Red emission from a dilute MeCN solution of PBP is evident even by eye upon UV excitation. The collected excitation independent low-energy fluorescence spectrum does not mirror perfectly the absorption profile, but it is partially structured with peaks located at 575 nm and 613 nm (Fig. 6). A broad tail to the emission stretches to around 800 nm. The crossing point of the normalised absorption and fluorescence spectra is located at 548 nm (2.26 eV). The Stokes’ shift (SS) of 2689 cm−1, calculated from the difference between the absorption and fluorescence maxima, does suggest that there is displacement along the reaction coordinate for the ground- and excited-state potential energy surfaces. The partial structured nature of the absorption spectrum is consistent with Berlman's protocol16 that the ground state is planar. DFT calculations suggest that alterations in bond-lengths within the phenazinone-like molecular framework occur upon formation of the first-excited state but it essentially remains planar. The partial structured nature of the emission profile is consistent with this notion, but the major reorganisation is likely related to rocking of the N-phenyl group. This latter idea was supported by a variable low-temperature study in EtOH in which fluorescence spectra were recorded from 290 K to 80 K. Between 290 K and 160 K where the EtOH remained fluidic the ϕFLU steadily increased and was analysed in terms of the Arrhenius equation (see ESI). The small ΔE of only 3 kJ mol−1 supports a weakly activated process consistent with libration of the phenyl group. It is also noted that at the glass transition temperature of EtOH (ca. 100 K) the ϕFLU increased significantly as molecular motions were curtailed in the solid glass. In addition, the SS at 80 K reduced significantly to 428 cm−1.

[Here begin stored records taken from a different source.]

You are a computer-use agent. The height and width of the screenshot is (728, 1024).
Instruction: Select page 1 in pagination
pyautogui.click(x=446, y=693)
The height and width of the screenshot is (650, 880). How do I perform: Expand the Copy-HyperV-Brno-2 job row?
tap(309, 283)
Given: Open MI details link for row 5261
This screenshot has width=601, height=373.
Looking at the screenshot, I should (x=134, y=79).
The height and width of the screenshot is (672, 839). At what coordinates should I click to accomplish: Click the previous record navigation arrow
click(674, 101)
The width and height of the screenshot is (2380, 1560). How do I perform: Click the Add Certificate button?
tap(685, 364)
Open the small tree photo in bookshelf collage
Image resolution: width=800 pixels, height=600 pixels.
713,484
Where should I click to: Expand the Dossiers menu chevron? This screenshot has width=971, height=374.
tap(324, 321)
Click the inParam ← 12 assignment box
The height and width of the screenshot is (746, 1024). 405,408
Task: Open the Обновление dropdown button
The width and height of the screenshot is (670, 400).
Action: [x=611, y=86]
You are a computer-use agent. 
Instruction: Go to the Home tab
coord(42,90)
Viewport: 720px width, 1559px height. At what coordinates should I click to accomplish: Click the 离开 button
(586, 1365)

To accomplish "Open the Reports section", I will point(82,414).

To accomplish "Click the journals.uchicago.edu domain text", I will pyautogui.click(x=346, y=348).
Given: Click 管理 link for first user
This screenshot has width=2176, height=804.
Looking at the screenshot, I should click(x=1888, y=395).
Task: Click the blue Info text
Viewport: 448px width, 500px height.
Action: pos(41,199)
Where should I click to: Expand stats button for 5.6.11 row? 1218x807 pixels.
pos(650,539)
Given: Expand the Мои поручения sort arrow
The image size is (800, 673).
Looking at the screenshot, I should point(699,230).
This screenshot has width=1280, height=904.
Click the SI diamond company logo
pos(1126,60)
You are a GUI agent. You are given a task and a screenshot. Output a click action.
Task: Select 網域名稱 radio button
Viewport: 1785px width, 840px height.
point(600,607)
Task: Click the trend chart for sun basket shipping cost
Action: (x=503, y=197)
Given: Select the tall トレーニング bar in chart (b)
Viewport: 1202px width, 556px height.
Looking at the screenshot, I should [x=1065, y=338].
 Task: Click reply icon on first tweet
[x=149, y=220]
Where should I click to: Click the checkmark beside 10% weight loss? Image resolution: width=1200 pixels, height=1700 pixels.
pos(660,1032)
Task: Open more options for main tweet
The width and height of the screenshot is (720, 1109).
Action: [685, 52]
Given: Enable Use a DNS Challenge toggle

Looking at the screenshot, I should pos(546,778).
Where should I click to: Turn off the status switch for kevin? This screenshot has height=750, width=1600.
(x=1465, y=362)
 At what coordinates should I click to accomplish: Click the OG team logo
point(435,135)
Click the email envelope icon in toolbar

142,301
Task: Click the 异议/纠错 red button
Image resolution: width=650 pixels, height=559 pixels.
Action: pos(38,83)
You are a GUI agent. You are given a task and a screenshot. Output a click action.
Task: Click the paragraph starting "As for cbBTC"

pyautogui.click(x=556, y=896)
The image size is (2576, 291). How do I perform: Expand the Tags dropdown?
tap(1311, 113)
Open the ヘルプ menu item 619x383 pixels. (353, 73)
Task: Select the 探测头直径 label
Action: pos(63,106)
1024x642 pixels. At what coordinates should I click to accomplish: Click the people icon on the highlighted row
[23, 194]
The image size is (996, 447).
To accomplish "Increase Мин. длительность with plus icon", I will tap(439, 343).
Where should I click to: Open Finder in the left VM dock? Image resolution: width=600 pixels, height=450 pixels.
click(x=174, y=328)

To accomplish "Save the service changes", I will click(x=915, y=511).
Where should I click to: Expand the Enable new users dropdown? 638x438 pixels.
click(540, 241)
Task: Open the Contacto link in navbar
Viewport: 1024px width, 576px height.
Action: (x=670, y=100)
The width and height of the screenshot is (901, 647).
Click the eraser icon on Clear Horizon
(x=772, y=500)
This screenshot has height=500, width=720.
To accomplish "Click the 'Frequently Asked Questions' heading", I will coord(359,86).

Fluorescence excitation spectra recorded at disparate emission wavelengths are an acceptable match to the absorption profile. The fluorescence quantum yield (ϕFLU) of 0.12 is rather modest, and fluorescence decays were strictly mono-exponential at all monitoring wavelengths to afford a singlet lifetime (τS) of 3.0 ns. The radiative decay constant (kRAD) calculated using the Strickler–Berg expression17 of 1.1 × 108 s−1 is considerably larger (ca. 3 fold) than the measured value of 4 × 107 s−1 (kRAD = ϕFLU/τS). Such a disparity is not too surprising considering the assumption of a small structural alteration in the Strickler–Berg model and the displaced potential energy surfaces for PBP. Non radiative decay is clearly dominant in deactivation of the first-excited singlet state, the measured non-radiative decay constant (kNR = 1/τSkRAD) is 2.9 × 108 s−1.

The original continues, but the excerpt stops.